Penetapan “Sarinah” sebagai sapaan untuk kader perempuan GMNI dilakukan sejak Rapat Kerja Nasional (Rakernas) GMNI tahun 1977. Penghargaan ini terinspirasi dari buku “Sarinah” karya Soekarno yang mengulas peran penting perempuan dalam pembangunan bangsa. Sementara itu, kader laki-laki GMNI disapa dengan “Bung”.
Gagasan Soekarno dalam buku “Sarinah” memengaruhi ideologi, strategi kaderisasi, dan gerakan sosial GMNI. Organisasi ini menafsirkan konsep “Sarinah” sebagai representasi perjuangan kaum perempuan dan rakyat tertindas, baik dalam konteks sejarah maupun masa kini.
GMNI menempatkan diri sebagai organisasi perjuangan rakyat kecil sesuai dengan ajaran Marhaenisme. Sarinah, sebagai perempuan desa yang mendidik Soekarno untuk mencintai rakyat, dijadikan panutan. Dalam materi kaderisasi GMNI, dijelaskan bahwa “Sarinah mengajari Soekarno untuk mencintai rakyat (orang kecil)”.

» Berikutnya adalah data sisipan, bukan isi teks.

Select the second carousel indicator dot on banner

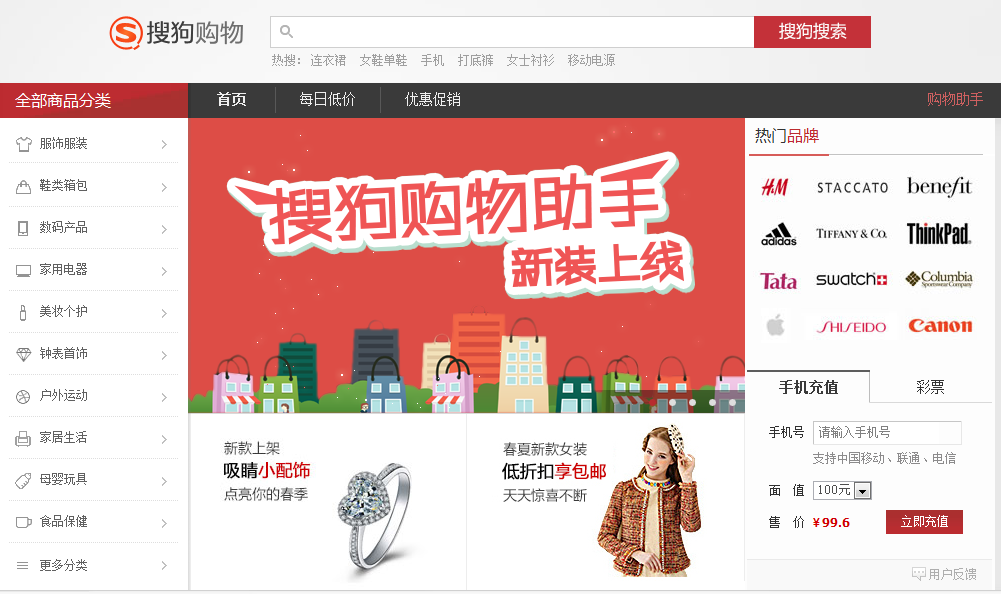tap(672, 402)
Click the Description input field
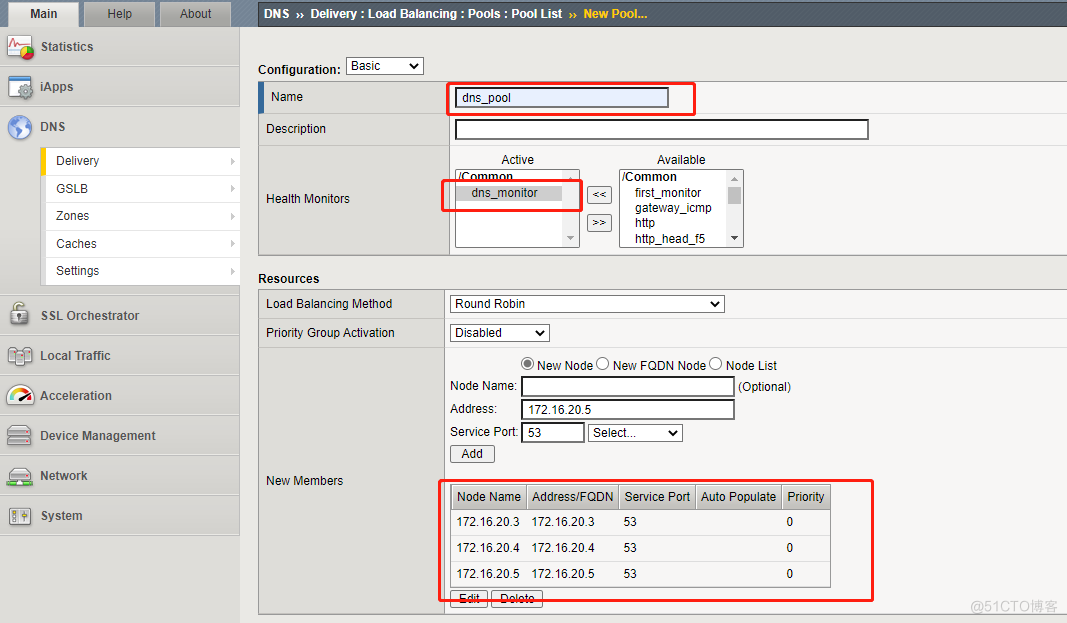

Konsep Sarinah juga dimasukkan ke dalam kurikulum ideologi GMNI. Materi Pelatihan Pembentukan Anggota Baru (PPAB) GMNI memuat “Pengantar Sarinah” untuk menjelaskan sejarah perjuangan perempuan menurut pandangan Soekarno. GMNI memaknai Sarinah tidak hanya sebagai sapaan, tetapi juga sebagai panggilan revolusioner bagi perempuan untuk menjadi “progresif-revolusioner” dan berkontribusi dalam menyelesaikan persoalan bangsa.